How to Restore Cast Iron
First, I applied salt to all surfaces of the pans. I used sea salt, but any salt will do. The salt not only removed the green goo, but it completely annihilated the rust. Even some of light scratching.was gone after I scrubbed with the salt for only a few minutes. My pans only had minor surface issues, so this step was a cinch.
- Bonus tip: If you use your bare hands to do this step, you’ll have perfectly smooth, exfoliated, and glowing skin when you’re finished.
How to Season Cast Iron
The next step is called seasoning. I liberally applied olive oil over the entire surface of the pans. It was nice and shiny. I then wiped it off with a paper towel.
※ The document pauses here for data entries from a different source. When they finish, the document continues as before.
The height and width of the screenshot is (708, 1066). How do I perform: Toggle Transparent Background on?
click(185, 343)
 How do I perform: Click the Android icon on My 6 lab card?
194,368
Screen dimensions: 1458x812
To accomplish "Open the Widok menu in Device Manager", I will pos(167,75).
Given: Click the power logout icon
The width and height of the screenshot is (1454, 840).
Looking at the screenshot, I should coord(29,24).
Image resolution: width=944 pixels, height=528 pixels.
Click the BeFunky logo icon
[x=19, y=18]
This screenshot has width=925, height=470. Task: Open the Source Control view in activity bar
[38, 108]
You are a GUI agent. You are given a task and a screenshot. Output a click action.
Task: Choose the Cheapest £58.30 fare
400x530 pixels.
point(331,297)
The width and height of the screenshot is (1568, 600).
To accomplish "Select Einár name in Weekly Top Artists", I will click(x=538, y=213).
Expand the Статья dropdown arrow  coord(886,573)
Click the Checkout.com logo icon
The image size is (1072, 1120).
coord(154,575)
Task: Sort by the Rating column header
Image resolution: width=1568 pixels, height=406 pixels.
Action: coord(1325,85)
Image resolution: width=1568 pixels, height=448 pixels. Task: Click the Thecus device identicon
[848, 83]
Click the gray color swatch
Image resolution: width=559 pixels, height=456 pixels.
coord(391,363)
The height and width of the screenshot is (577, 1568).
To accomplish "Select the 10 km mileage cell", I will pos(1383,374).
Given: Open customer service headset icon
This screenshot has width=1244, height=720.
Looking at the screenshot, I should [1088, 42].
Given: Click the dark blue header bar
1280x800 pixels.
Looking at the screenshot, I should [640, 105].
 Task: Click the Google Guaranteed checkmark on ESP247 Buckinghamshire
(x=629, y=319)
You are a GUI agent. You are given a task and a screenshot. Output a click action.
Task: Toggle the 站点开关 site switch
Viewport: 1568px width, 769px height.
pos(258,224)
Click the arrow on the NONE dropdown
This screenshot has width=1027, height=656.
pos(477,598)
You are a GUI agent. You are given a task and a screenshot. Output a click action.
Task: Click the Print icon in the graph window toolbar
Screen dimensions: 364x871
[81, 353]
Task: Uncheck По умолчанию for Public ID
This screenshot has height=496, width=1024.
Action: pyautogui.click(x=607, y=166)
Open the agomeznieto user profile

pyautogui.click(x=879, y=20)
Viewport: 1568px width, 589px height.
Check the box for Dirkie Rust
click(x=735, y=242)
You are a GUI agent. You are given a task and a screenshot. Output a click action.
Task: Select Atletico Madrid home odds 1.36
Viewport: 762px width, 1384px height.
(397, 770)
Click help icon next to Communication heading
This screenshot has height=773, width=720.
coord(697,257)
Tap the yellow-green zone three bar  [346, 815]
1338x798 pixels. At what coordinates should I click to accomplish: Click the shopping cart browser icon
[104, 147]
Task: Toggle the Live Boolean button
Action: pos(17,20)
Heat helps the oil permanently coat the iron, so I placed the pans in the oven and then heated it to 350 degrees for an hour. I turned off the oven and let the pans cool in the oven overnight.
You can use coconut oil, flaxseed oil, or whatever cooking oil you like. Simply heat the oil to it’s smoking point so the non-stick coating can develop.
The next morning my used cast iron was ready to help me start the day.
I decided to make a very large, perfectly baked cast iron skillet chocolate chip cookie. What a delicious way to celebrate my success!
Cast Iron Care Tips
- New and restored cast iron can take several seasoning coats to achieve a smooth, non-stick surface. Be patient.
- Don’t use abrasive, metal scrubbers to clean the cast iron. This will scrape away your seasoning.
- Dry the cast iron completely immediately after washing.
- Re-season with cooking oil about once a month to maintain your seasoning.
This was my first attempt to restore and season cast iron. It was so easy and fast. I hope this encourages you to scour the bargain bins and garage sales to find your next little restoration project.